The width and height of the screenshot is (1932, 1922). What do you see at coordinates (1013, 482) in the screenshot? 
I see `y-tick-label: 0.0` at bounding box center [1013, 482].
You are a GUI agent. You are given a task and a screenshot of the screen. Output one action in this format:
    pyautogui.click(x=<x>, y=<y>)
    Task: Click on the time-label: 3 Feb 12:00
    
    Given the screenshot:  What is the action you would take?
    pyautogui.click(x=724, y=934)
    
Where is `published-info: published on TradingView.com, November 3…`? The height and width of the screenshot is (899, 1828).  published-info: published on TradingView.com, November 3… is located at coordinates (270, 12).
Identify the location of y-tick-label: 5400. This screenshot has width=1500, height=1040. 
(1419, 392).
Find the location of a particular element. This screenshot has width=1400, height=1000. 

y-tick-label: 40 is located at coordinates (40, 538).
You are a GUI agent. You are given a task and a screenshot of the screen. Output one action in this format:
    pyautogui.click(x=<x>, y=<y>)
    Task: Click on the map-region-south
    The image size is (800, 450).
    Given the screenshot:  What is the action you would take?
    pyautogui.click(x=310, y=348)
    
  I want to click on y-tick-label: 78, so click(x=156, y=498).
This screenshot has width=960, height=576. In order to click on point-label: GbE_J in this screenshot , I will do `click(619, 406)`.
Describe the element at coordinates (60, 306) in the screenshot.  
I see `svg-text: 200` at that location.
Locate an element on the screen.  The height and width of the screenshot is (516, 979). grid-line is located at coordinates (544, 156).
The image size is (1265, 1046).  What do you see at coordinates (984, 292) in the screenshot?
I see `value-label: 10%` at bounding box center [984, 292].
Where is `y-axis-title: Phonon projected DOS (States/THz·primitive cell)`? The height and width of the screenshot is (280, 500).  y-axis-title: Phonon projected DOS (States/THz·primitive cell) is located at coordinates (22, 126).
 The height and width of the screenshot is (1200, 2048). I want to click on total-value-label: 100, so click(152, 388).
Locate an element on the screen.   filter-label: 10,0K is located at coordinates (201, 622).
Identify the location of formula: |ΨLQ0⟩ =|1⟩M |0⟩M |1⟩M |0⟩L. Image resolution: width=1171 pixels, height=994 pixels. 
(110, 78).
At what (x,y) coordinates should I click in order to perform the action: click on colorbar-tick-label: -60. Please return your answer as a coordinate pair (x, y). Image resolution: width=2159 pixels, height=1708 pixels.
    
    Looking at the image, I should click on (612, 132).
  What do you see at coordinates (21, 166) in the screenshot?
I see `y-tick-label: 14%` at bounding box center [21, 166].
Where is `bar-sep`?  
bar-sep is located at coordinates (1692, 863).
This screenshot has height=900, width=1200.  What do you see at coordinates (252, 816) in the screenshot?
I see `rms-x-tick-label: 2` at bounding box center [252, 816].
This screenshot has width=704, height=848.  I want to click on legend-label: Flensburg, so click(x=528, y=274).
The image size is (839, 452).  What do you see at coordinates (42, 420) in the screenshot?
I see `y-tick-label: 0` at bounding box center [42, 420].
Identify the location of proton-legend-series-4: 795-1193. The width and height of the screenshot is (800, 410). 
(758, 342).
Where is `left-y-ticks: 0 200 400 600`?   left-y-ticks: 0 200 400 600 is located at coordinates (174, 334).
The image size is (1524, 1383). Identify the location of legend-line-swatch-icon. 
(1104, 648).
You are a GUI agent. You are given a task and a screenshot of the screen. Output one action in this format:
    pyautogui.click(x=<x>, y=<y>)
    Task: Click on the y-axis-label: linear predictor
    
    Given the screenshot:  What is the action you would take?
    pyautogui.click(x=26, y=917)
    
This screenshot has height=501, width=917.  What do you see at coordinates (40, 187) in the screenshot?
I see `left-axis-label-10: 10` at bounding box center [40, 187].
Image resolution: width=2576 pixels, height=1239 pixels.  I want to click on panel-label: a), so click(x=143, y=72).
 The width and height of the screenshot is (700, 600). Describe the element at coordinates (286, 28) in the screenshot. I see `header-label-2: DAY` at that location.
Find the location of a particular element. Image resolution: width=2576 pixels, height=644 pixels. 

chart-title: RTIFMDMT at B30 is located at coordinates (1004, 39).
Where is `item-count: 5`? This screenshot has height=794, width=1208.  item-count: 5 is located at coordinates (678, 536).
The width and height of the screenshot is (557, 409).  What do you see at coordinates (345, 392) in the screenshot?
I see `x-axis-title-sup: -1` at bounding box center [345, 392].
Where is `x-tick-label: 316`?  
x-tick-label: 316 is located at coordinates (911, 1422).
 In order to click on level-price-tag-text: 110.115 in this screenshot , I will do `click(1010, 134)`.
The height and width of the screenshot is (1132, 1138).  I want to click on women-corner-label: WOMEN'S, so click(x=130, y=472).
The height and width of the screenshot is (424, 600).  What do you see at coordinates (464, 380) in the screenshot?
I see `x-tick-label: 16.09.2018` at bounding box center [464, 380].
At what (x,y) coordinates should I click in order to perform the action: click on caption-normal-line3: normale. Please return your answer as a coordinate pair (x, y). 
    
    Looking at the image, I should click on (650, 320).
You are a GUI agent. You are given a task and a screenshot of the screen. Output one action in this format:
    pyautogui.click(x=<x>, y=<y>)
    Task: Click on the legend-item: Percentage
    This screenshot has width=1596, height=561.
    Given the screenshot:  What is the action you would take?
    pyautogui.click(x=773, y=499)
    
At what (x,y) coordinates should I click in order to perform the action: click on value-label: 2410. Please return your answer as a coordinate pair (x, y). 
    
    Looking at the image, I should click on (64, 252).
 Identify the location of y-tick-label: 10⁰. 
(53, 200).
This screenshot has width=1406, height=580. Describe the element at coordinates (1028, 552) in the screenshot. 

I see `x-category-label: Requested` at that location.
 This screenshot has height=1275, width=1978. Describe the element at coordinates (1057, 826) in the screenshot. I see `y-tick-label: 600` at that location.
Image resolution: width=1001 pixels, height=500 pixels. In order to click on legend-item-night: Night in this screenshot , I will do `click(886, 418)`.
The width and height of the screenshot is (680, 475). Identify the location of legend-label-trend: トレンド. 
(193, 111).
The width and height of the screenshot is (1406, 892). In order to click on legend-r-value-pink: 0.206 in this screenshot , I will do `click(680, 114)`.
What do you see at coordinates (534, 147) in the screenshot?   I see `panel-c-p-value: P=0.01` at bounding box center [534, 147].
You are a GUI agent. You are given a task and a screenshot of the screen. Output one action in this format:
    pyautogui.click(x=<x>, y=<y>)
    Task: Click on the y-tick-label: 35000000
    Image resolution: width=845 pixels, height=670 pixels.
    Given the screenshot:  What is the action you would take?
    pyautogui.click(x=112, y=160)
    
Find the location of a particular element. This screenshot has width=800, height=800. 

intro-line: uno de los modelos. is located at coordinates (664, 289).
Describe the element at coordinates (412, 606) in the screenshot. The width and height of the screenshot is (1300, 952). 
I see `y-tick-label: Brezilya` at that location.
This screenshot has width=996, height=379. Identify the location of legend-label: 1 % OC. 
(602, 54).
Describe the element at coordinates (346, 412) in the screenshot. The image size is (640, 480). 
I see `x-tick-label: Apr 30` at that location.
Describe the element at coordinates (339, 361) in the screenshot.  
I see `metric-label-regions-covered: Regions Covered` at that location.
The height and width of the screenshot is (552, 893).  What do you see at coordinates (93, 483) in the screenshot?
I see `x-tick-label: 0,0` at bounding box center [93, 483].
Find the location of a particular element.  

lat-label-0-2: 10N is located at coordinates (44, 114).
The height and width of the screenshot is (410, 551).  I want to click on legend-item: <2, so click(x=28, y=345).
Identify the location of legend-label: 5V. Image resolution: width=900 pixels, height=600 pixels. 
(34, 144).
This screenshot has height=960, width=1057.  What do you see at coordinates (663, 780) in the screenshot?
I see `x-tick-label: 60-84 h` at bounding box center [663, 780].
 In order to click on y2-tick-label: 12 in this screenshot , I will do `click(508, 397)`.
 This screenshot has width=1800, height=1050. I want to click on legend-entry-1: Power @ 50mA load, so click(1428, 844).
______________________________
Aim of the task: Pick out every line of the records that contains the string "axis", matching case exactly, and copy each such line in full.

Written response:
Where is `y-axis-title: Phonon projected DOS (States/THz·primitive cell)`? The height and width of the screenshot is (280, 500).  y-axis-title: Phonon projected DOS (States/THz·primitive cell) is located at coordinates (22, 126).
    Task: Click on the y-axis-label: linear predictor
I see `left-axis-label-10: 10` at bounding box center [40, 187].
I see `x-axis-title-sup: -1` at bounding box center [345, 392].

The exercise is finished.